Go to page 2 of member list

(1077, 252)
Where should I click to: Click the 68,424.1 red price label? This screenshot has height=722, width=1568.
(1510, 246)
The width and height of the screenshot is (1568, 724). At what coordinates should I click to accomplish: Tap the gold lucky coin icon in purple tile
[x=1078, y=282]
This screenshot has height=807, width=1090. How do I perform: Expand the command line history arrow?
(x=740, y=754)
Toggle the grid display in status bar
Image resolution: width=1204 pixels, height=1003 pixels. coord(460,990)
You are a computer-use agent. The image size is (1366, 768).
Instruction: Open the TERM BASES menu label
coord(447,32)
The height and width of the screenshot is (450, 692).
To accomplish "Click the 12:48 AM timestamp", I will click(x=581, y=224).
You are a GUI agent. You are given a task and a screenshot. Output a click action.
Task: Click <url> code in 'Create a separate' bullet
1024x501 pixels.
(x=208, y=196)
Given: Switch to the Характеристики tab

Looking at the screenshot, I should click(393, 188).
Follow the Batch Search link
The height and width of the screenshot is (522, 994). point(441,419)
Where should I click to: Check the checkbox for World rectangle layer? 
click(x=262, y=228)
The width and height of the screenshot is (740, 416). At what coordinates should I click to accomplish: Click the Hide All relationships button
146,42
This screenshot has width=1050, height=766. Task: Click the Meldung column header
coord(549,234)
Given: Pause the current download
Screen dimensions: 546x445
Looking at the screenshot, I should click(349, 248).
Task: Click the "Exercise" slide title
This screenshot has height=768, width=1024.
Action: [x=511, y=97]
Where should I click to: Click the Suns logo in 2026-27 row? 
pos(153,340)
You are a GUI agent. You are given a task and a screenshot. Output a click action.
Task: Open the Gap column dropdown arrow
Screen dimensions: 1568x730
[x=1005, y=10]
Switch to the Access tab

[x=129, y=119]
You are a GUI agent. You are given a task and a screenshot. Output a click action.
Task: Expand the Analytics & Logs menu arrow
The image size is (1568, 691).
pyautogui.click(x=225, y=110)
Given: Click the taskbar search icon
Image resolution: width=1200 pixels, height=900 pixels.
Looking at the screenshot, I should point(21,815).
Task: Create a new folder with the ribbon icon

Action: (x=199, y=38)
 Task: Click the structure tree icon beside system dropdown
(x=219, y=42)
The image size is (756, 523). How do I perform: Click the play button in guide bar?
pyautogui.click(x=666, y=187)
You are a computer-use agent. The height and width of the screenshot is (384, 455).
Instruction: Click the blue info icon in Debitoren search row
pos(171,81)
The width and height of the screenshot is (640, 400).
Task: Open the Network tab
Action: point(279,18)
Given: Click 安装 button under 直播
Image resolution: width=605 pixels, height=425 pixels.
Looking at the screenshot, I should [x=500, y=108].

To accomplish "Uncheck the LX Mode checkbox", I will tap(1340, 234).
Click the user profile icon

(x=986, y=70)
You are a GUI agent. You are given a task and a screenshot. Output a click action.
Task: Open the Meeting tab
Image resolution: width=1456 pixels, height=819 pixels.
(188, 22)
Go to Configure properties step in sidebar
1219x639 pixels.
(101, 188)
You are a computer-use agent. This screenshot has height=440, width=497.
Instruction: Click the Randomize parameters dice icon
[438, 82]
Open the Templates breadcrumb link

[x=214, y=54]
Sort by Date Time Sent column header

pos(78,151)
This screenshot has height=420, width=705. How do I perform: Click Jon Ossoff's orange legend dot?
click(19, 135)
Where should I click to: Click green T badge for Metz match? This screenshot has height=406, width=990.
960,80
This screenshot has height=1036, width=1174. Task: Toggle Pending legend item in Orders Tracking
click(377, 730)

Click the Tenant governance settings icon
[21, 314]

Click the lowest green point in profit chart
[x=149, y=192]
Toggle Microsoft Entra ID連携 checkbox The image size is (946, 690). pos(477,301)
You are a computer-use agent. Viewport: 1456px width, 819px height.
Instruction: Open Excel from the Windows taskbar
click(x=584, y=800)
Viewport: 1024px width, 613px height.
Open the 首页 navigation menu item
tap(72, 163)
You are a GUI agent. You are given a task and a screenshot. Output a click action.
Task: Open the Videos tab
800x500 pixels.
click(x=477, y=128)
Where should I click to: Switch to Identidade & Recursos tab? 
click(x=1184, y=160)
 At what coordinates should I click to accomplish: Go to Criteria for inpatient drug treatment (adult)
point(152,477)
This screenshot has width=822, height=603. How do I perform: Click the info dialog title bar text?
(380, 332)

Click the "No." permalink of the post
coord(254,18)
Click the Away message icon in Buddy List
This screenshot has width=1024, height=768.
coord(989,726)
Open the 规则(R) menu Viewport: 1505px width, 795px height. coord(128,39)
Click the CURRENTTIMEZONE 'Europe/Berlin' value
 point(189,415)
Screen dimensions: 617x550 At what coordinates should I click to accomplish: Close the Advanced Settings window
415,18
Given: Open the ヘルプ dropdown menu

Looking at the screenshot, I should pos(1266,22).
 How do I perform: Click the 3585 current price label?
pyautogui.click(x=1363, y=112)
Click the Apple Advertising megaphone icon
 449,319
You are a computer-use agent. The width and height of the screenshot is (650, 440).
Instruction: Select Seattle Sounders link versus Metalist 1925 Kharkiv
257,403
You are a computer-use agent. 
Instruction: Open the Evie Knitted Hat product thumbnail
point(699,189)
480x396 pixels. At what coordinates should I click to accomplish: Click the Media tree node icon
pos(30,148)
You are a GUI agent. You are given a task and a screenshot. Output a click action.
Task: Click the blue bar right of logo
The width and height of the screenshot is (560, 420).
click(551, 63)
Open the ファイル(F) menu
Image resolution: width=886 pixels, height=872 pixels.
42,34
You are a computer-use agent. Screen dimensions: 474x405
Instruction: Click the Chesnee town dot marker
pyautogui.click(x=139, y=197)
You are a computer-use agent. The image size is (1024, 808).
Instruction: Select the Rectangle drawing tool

» **Task details**
If a line in the entries includes the word "computer", copy that line out.

» **Final answer**
You are a computer-use agent. The image size is (1366, 768).
You are a computer-use agent. The height and width of the screenshot is (384, 455).
You are a computer-use agent. This screenshot has height=440, width=497.
You are a computer-use agent. Viewport: 1456px width, 819px height.
You are a computer-use agent. The width and height of the screenshot is (650, 440).
You are a computer-use agent. 
You are a computer-use agent. Screen dimensions: 474x405
You are a computer-use agent. The image size is (1024, 808).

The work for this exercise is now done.